----- SOURCE INFORMATION -----

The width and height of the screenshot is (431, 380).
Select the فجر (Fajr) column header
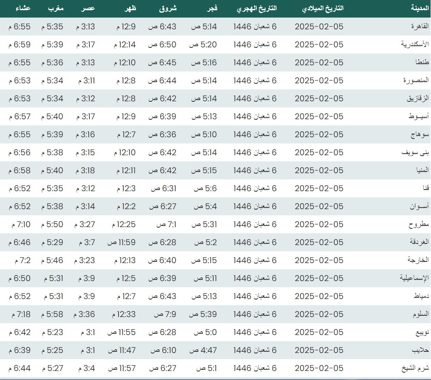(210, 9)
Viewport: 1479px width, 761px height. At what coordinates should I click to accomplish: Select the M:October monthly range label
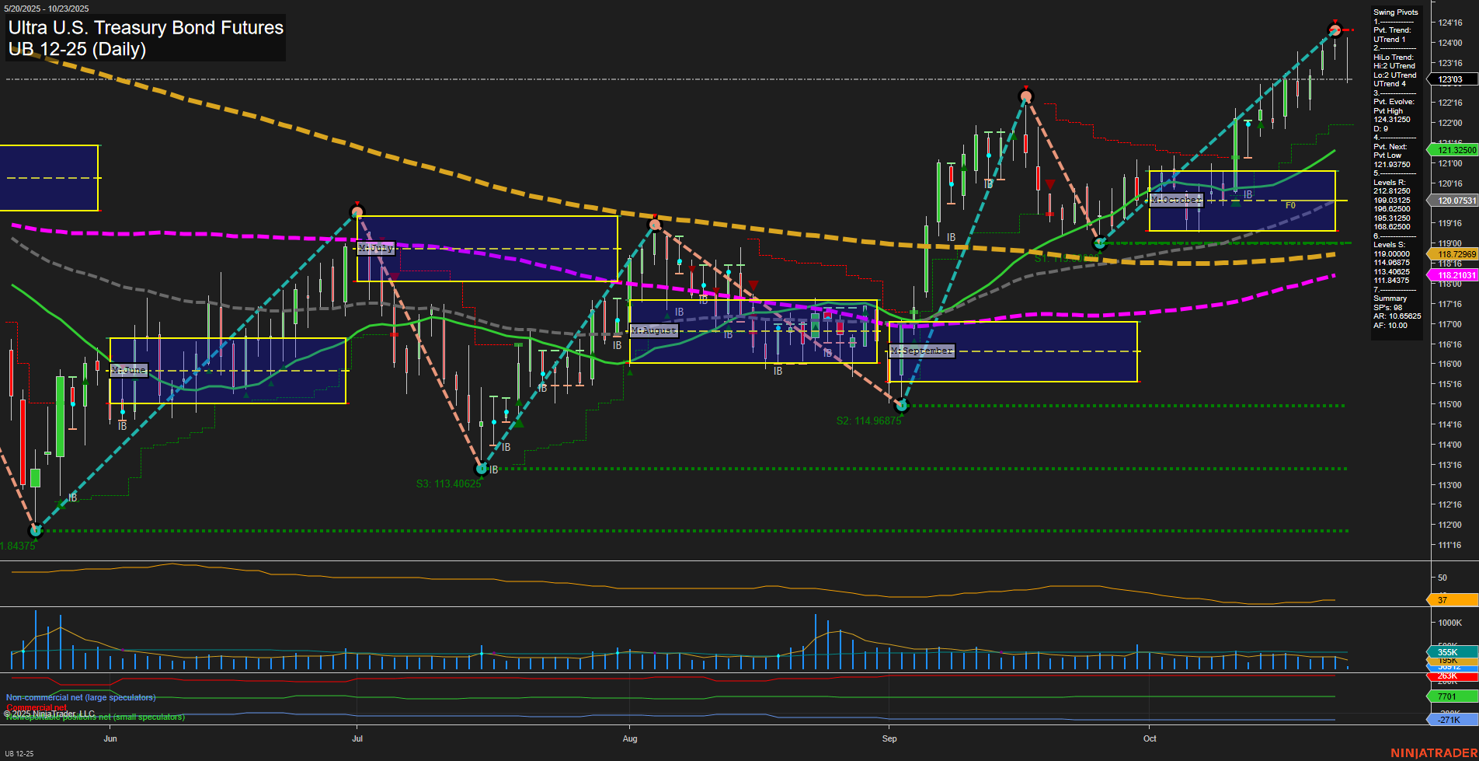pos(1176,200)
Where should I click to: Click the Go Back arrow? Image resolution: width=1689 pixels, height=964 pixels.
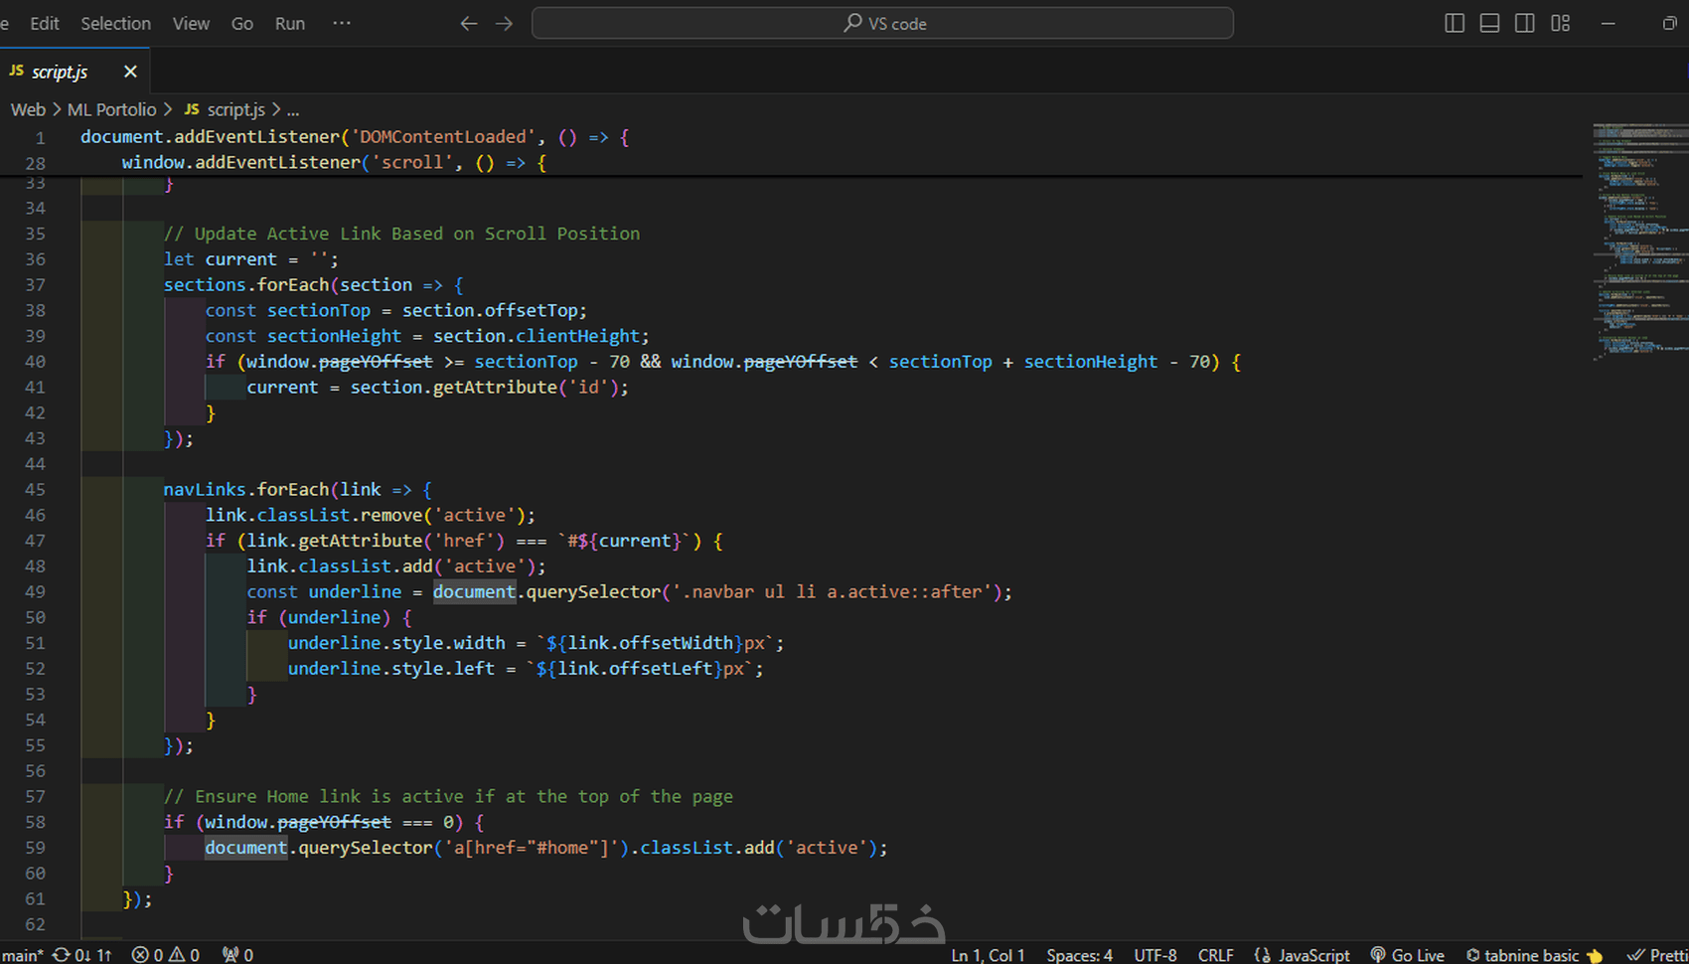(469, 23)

-----

:: TASK DETAILS ::
Restate the full listing word for word, excluding images.

:: THE COMPLETED TASK ::
The width and height of the screenshot is (431, 380).
Select the فجر (Fajr) column header
(210, 9)
Viewport: 1479px width, 761px height. At what coordinates should I click to accomplish: Select the M:October monthly range label
pos(1176,200)
Where should I click to: Click the Go Back arrow? Image resolution: width=1689 pixels, height=964 pixels.
(469, 23)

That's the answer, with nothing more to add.